RE:RE:RE:$65 a shareIf the final buyer of this deposit is a car company they may only want to build a plant that suits their needs. This might give them a competitive advantage going forward. The most important factor, I believe, is the low ongoing operational cost and life of mine. Both of which CYP has in spades. I believe NPV is a bad measure for 30+ year deposits let alone 100+ year deposits. The real value here is we have a low cost 100+ year deposit in a great mining district.
yakattack wrote: At what point the scaling stops and NPV ends I'm not too certain, but I do know that it has been mentioned that it can be scaled in linear fashion up or down.
The biggest difference would be CAPEX and how much larger the plant needs to be to accomodate "x" amount more of material being put through it. A modular approach here would be suited to scale as need be with minimal extra cost.

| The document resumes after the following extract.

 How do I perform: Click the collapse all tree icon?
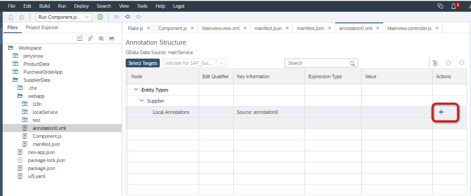[80, 38]
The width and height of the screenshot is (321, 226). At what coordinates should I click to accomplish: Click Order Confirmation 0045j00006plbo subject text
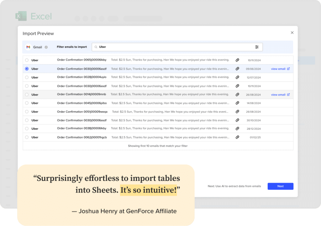[x=82, y=103]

But NPV would certainly be added because after that point all you have is operating expenditure and you know what the cost per tonne is at that point. From there it's just margin on the feed going through versus what it costs to put it through.
So if you put 10 through over 10 years, or 30 through over 30 years.... the 30 is going to give you a larger value.

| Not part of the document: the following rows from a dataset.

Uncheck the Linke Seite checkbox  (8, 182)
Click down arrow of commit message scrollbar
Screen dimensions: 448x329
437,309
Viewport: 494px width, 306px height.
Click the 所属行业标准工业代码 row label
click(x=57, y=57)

A big company would probably just scale it up 3x though and do say.... 80-100K tonnes instead of 30K. Get it through faster and in a big go versus prolonging it.
It's a good point for discussion though. Water usage for more production and how much more of a plant would be needed are two I can think of.
macaw wrote: Firstly, I think everyone belives that CYP is undervalued here. But at the proposed production in the PFS the extra reserves will only add life to the reserves but not much NPV. The only way to extract more NPV is to increase the daily throughput. This will require more water, bigger plant etc. These things typically don't scale forever. So you will be left with a smaller NPV than you are extrapolating. The question is how large could a plant be? At that size CYP will probably have more than 40 yrs reserves.
yakattack wrote: Do I have your attention? Good. Now read.
CYP's NPV(8%) using the current $13k/tonne pricing is equal to US $1.88 billion, or C$2.35 billion
Given the same valuation model as Piedmont is trading (ON THE MARKET!), currently trading at 127.4% of their NPV(8%).. CYP should have a market cap of
C$2.99 billion.. or roughly C$20/share ....
That's accounting for 1/4th of the project with the past (lesser) extraction tech using sulphuric acid, numbers will be even better with hydrochloric acid.
MASSIVE
Now here's some food for thought..... if the market values Piedmont at over 1 BILLION for their project, which is less than 1/10th the size of CYP.... if you were to simply compare project size to market value.... that would mean that CYP is worth over 10 BILLION.... or north of $65 a share (if the entire project was to be utilized).
This does not account for REEs either - just existing valuations...
Will it get to $65 a share? No.
Should it get to $8-$10 a share, to be followed by a proper premium of 80-100% for $15-$20+ a share? It's possible - and it should be done.
Any NDA knows very damn well what the numbers would be post-pilot. Makes no sense to drag this on and on.
I cannot see CYP being purchased for $7-$8 a share... because that would only be equal to existing peer averages. You don't get a buyout offer that is the average of existing market caps for your competition.
This means $10+ a share - and it better be before August.